→ **PROBLEM**: Your reply should be the complete data, reproduced exactly.

→ **ENTRIES PROVIDED**:
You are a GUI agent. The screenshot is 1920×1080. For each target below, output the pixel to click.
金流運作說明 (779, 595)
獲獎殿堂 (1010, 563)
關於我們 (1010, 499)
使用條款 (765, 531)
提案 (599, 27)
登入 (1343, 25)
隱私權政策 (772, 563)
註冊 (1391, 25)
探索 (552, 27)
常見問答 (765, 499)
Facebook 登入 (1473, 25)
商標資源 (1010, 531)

→ **RESULT OF THIS EXERCISE**:
You are a GUI agent. The screenshot is 1920×1080. For each target below, output the pixel to click.
金流運作說明 (779, 595)
獲獎殿堂 (1010, 563)
關於我們 (1010, 499)
使用條款 (765, 531)
提案 (599, 27)
登入 (1343, 25)
隱私權政策 (772, 563)
註冊 (1391, 25)
探索 (552, 27)
常見問答 (765, 499)
Facebook 登入 (1473, 25)
商標資源 (1010, 531)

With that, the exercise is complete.